[Problems and tasks]
[1] Copy the piece on narrative in board games, starting with "The prominence of" and going on through "the same thing?", and swap each "board games" for "tabletop games".
[2] In the piece on narrative in board games, what are the two elements that make up narrative?

The prominence of narrative in board games is increasing. We are seeing renewed efforts at fusing board games with narrative; not just in what are generally called “thematic” games, but also in euro games that have had a reputation of a stark division between mechanics and theme or story.
—Wooahh, not so fast there, Gordonius! You just flung three terms at your reader without explanation: theme, narrative and story. Are they the same thing?
Good point there, pedantic-me. This is something worth clarifying, because conversations around theme/story/setting employ a variety of terms, often interchangeably, which doesn’t help us understand which part of the cake we’re actually talking about.
Let’s start with story and narrative. Although these terms are generally used interchangeably they actually refer to different parts of the cake. Narrative has two elements to it: story, or the sequence of events that “actually” happened – and discourse, the structure and means of presenting the story. Story becomes narrative when it is structured and presented to the audience through some form or other (discourse). So, strictly speaking when we are talking about the specific instance of story we experience in a board game what we are talking about is its narrative. When we are talking about the overall events that happened in that world we are referring to story. Of course, in the case of a fictional world, the story is infinitely extendable and malleable and only becomes accessible once it is structured and communicated and thus becomes narrative. In summary: story is conceptual, while narrative is actual.
A related term is story-world. This is a concept coming from transmedia that describes the overall, accumulated history of a fictional world with individual narratives manifesting in a variety of media. This is an important concept in both table-top and digital games since they often depend on fictional worlds created as spaces to contextualize gameplay within them. While the distinction between narrative and story is helpful, at a conceptual level, to writers and designers, switching the terms story and narrative in everyday conversation is not going to create too much confusion since the concepts are intertwined.
Theme, on the other hand, is a problematic term. Theme, as it is used in board games, tends to refer to everything aside from the mechanics: the story-world, setting, narrative and pretty much anything that stimulates the imagination to understand the game as more than a series of abstract mechanics. While it’s a fine term to refer broadly to the “non-ruley stuff”, it’s not incredibly useful as a concept as it muddles too many different parts of a games’ fiction together. In other media such as film and literature theme refers to the central idea that a work attempts to put across and is organized around. For example, one of the central themes of The Road is love, another is survival. The setting of a work is the time and place (fictional or real) where that work is set. The Road is set in a post-apocalyptic near future, for example. What we often refer to as theme in board games is generally referred to as setting in other media.

[Recorded information]
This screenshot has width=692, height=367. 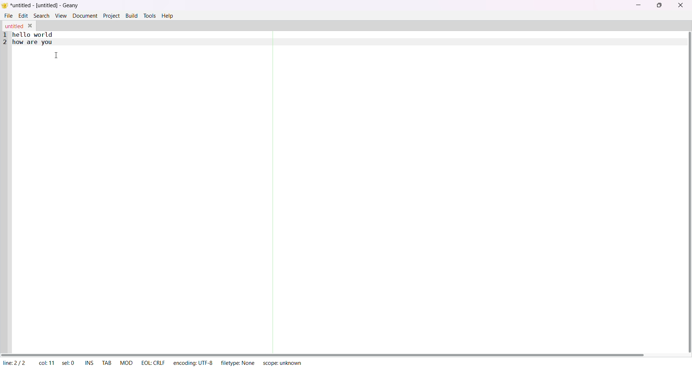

[The answers]
[1]
The prominence of narrative in tabletop games is increasing. We are seeing renewed efforts at fusing tabletop games with narrative; not just in what are generally called “thematic” games, but also in euro games that have had a reputation of a stark division between mechanics and theme or story.
—Wooahh, not so fast there, Gordonius! You just flung three terms at your reader without explanation: theme, narrative and story. Are they the same thing?

[2] Story and discourse.